_What to work on_:
Lines below that include "text" are the answer; copy each one.

_Available records_:
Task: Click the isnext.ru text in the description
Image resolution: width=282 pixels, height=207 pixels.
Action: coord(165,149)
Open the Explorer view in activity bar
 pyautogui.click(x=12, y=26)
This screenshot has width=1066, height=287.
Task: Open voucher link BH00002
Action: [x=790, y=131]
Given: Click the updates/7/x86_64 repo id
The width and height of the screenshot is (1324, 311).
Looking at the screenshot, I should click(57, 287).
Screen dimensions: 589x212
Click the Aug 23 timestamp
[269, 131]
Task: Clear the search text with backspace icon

--

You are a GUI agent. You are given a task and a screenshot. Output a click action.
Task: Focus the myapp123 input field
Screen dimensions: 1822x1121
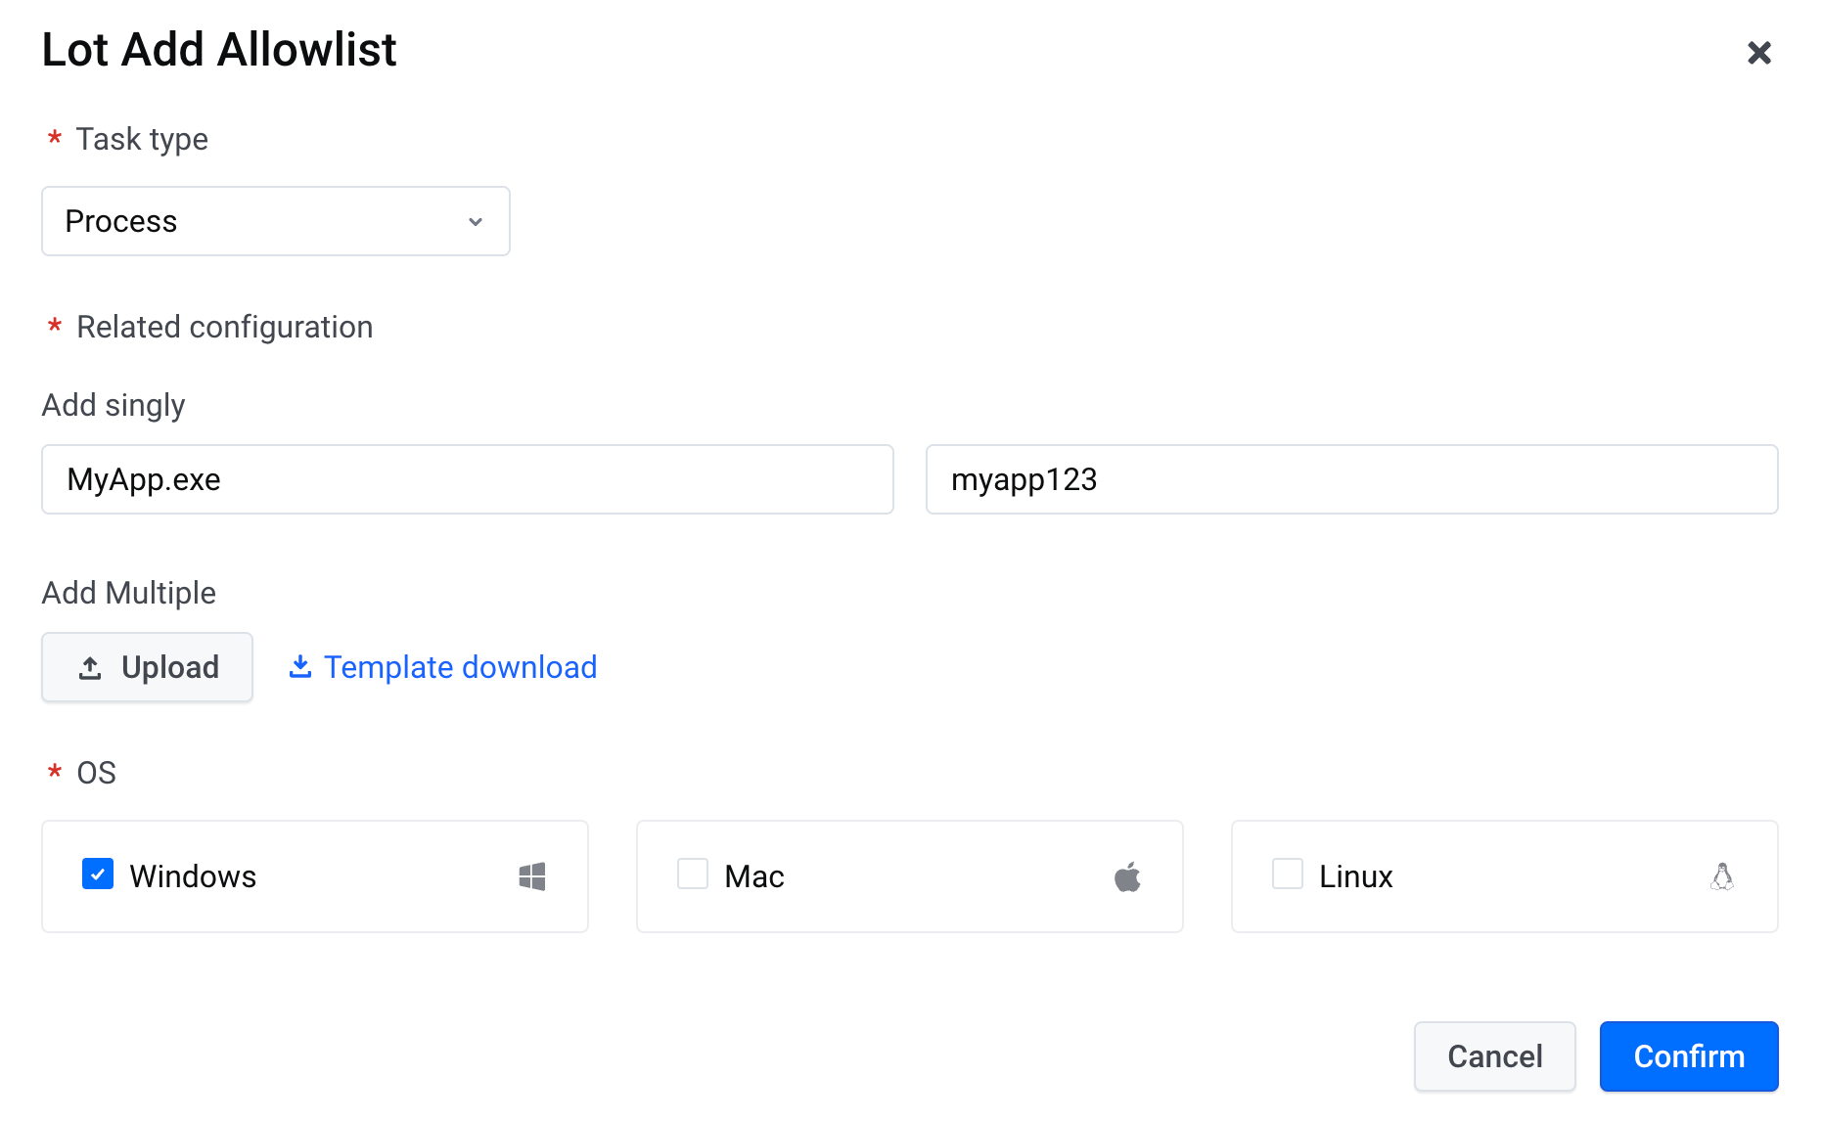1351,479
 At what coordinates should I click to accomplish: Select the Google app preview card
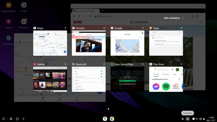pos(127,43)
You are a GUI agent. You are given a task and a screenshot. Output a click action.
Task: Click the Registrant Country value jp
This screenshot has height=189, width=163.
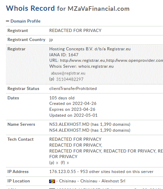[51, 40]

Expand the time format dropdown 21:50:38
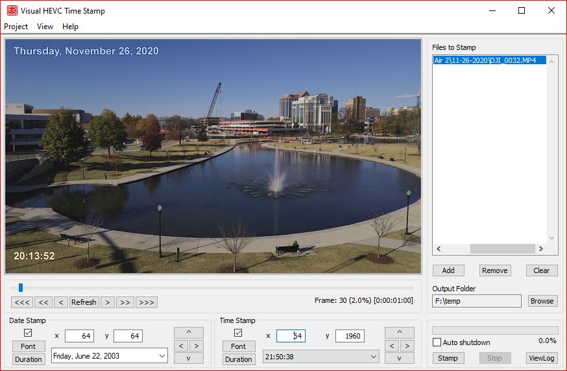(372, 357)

_Answer box_:
Task: Click the isnext.ru text in the description
Task: Clear the search text with backspace icon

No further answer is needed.